▶ _TASK BRIEF_
Below are some records. Return exactly the lines from the one with "Ce street artiste" to the one with "Confiné, Banksy revisite", and nothing else.

^^^^^^^^^^^^^^^^

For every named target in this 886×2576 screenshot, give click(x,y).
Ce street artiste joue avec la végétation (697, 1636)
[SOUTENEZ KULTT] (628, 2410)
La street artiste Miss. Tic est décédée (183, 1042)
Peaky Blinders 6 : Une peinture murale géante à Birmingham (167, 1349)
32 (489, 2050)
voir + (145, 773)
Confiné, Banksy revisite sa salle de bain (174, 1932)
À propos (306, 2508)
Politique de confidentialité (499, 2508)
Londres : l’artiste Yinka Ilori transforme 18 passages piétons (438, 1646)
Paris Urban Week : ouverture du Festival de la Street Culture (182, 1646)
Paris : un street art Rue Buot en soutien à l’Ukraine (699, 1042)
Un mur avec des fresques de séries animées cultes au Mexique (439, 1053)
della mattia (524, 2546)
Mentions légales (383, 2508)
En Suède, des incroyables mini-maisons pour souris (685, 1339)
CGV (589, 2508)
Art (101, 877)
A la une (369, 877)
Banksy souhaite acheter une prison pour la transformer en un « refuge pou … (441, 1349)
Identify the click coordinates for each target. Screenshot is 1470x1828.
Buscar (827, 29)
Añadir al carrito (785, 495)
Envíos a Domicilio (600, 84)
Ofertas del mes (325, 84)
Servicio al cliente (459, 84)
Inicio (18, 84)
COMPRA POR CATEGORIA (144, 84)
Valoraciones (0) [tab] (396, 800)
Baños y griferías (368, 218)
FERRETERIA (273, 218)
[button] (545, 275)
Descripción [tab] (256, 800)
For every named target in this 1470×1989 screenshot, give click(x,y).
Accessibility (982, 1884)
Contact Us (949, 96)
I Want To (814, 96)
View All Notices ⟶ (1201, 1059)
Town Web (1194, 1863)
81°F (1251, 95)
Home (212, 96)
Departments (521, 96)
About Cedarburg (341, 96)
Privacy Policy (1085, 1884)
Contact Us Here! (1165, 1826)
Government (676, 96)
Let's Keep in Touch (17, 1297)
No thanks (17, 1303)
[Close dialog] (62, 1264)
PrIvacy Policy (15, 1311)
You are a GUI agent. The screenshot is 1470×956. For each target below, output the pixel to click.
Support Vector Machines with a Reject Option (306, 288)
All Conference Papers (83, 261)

^^^^^^^^^^^^^^^^

▶ _SOLUTION FOR THIS PROBLEM_
Ce street artiste joue avec la végétation (697, 1636)
[SOUTENEZ KULTT] (628, 2410)
La street artiste Miss. Tic est décédée (183, 1042)
Peaky Blinders 6 : Une peinture murale géante à Birmingham (167, 1349)
32 (489, 2050)
voir + (145, 773)
Confiné, Banksy revisite sa salle de bain (174, 1932)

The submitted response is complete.